SUPPLIED RECORDS »
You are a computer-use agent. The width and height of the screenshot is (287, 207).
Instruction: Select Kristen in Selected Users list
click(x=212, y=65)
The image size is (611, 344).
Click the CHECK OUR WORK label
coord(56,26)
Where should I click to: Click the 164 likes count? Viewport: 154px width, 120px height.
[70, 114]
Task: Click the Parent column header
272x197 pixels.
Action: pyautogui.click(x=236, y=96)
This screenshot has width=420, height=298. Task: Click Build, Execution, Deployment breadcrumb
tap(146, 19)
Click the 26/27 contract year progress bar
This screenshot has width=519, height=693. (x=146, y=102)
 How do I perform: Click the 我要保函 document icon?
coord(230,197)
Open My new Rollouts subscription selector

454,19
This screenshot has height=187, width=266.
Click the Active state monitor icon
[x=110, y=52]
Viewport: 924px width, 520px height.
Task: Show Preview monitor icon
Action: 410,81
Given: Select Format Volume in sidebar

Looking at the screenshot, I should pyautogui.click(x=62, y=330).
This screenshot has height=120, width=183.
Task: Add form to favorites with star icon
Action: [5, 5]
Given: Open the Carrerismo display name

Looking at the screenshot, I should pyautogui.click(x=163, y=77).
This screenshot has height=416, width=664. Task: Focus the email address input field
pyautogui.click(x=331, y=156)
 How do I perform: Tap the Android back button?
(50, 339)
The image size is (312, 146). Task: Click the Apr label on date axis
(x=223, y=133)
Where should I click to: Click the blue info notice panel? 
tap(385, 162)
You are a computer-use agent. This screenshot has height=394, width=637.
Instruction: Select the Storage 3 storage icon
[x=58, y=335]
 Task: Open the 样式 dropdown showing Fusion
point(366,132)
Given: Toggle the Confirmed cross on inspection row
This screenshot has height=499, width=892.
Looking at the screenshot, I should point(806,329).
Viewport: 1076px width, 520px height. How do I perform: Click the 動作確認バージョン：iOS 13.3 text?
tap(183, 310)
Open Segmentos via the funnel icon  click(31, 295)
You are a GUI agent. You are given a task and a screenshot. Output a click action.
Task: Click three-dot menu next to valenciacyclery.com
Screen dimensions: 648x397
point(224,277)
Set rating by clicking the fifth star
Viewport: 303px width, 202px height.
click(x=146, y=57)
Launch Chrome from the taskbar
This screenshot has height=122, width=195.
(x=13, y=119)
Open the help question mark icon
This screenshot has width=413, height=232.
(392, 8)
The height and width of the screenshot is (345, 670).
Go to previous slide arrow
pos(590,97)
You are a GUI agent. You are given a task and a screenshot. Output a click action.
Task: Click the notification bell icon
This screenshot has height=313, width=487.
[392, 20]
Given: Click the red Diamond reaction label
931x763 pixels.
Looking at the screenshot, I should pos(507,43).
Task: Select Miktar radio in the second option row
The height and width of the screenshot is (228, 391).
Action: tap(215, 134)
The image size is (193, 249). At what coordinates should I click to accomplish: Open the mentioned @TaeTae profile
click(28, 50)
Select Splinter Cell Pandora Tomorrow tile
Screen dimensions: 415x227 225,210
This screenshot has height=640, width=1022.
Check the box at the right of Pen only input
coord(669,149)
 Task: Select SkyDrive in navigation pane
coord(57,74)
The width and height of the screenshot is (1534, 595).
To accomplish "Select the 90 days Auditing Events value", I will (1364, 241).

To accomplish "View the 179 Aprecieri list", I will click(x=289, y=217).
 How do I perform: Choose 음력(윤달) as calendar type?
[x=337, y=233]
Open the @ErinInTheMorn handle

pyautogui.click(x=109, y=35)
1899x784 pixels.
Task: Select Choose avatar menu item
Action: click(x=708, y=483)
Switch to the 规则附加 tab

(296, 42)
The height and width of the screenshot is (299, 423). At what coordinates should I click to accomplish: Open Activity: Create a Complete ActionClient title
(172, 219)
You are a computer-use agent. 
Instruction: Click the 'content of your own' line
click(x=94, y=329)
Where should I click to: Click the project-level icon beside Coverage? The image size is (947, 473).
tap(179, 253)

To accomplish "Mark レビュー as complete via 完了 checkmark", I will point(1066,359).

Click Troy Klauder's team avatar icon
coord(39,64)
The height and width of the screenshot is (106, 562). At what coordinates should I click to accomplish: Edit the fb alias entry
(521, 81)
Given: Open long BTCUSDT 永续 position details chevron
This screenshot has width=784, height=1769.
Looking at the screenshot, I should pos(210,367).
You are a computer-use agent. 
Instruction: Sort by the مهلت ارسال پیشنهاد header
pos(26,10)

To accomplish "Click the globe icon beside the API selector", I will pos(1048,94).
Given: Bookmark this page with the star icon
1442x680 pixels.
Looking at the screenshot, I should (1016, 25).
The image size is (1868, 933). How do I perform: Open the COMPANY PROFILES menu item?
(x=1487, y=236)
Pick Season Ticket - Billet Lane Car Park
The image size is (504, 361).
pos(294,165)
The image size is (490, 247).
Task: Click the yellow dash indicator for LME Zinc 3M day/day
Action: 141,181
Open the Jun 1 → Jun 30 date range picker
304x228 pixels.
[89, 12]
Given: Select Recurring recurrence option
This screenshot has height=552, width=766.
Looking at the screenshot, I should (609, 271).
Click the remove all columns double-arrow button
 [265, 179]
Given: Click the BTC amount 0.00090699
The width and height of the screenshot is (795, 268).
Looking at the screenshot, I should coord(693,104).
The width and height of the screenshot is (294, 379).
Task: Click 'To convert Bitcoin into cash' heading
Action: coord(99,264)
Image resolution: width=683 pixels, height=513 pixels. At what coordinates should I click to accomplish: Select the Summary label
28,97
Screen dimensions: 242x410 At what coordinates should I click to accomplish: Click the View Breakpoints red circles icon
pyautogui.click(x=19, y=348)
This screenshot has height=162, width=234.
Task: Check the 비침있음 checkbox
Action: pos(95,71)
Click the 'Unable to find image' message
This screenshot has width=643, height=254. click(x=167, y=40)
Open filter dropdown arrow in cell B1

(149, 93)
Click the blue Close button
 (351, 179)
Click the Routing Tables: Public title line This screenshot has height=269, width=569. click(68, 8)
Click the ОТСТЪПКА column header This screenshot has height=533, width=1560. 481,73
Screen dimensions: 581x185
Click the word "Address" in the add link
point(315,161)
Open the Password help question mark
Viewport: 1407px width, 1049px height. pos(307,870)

PROBLEM DETAILS » The answer should be a single number: the count of lines in the records that hold the string "option".

WRITTEN ANSWER » 2